# Work to do
Reproduce the material below with "search field" swapped for "search box" and everything else unchanged. Leave the pictures out.

# Data rows
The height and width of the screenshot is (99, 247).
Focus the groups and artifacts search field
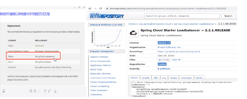tap(182, 16)
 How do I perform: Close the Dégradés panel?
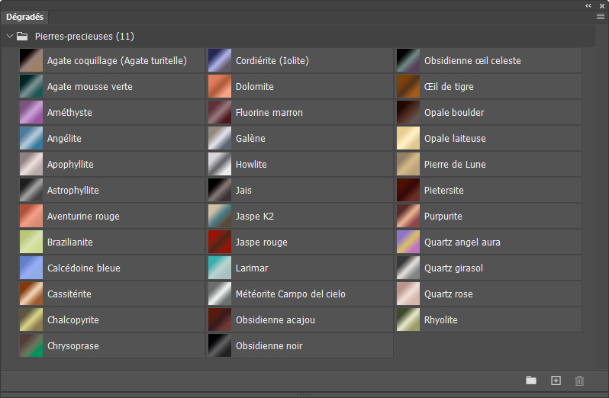pyautogui.click(x=602, y=5)
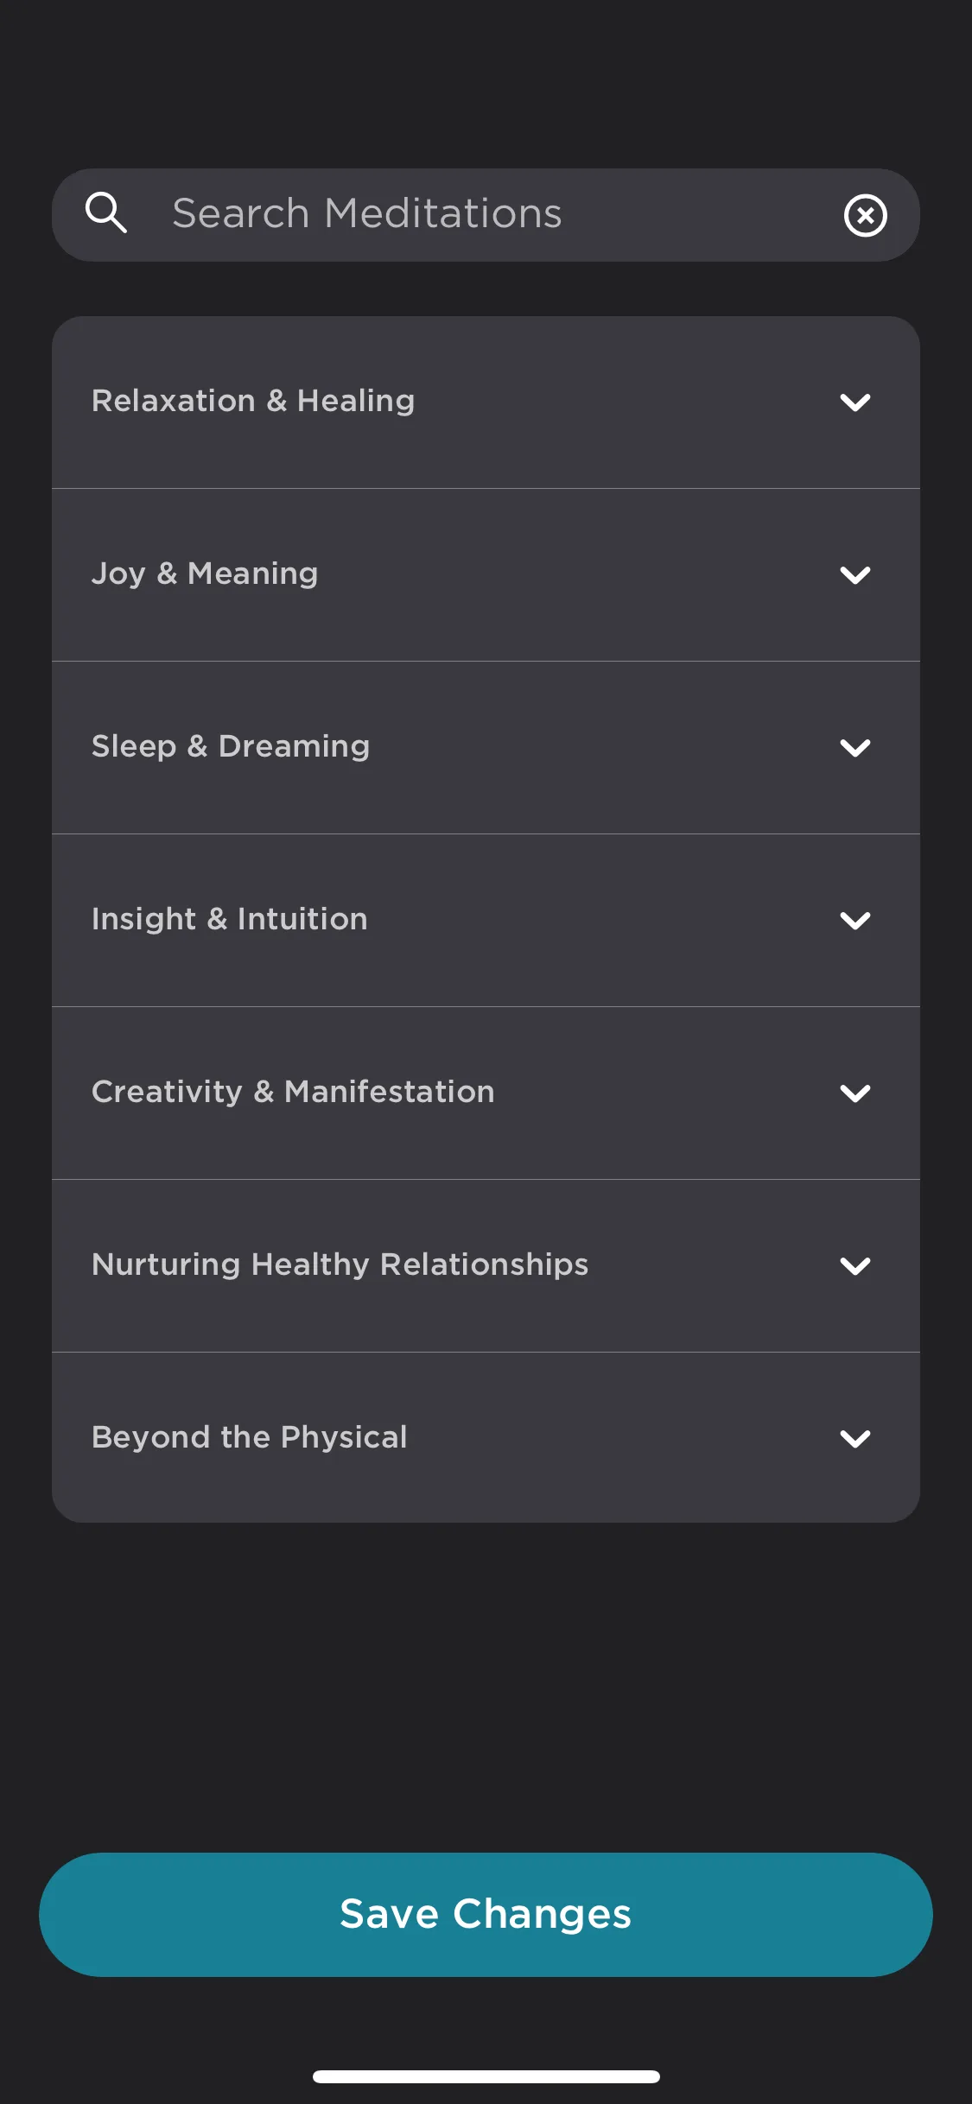
Task: Expand Relaxation & Healing with its chevron
Action: click(854, 402)
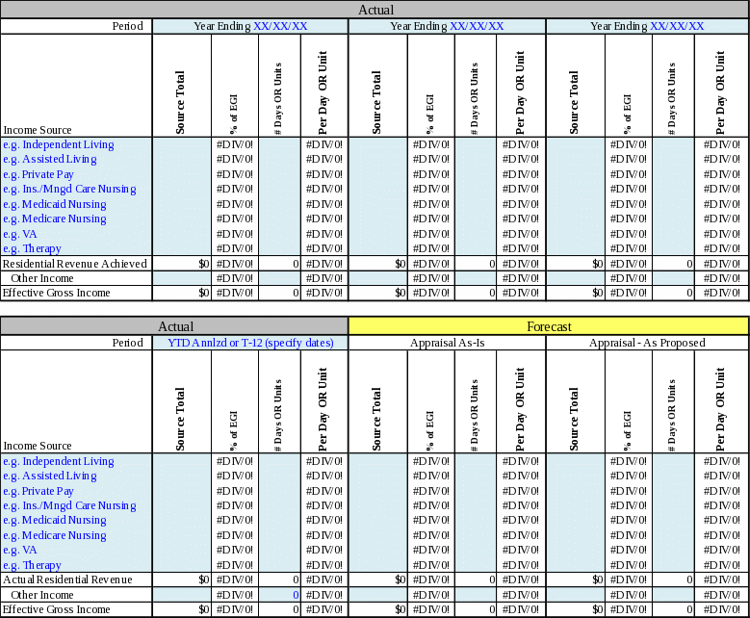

# Response below
The height and width of the screenshot is (99, 247).
Focus the groups and artifacts search box
tap(182, 16)
 How do I perform: Close the Dégradés panel?
pyautogui.click(x=602, y=5)
Task: Expand Relaxation & Healing with its chevron
Action: click(854, 402)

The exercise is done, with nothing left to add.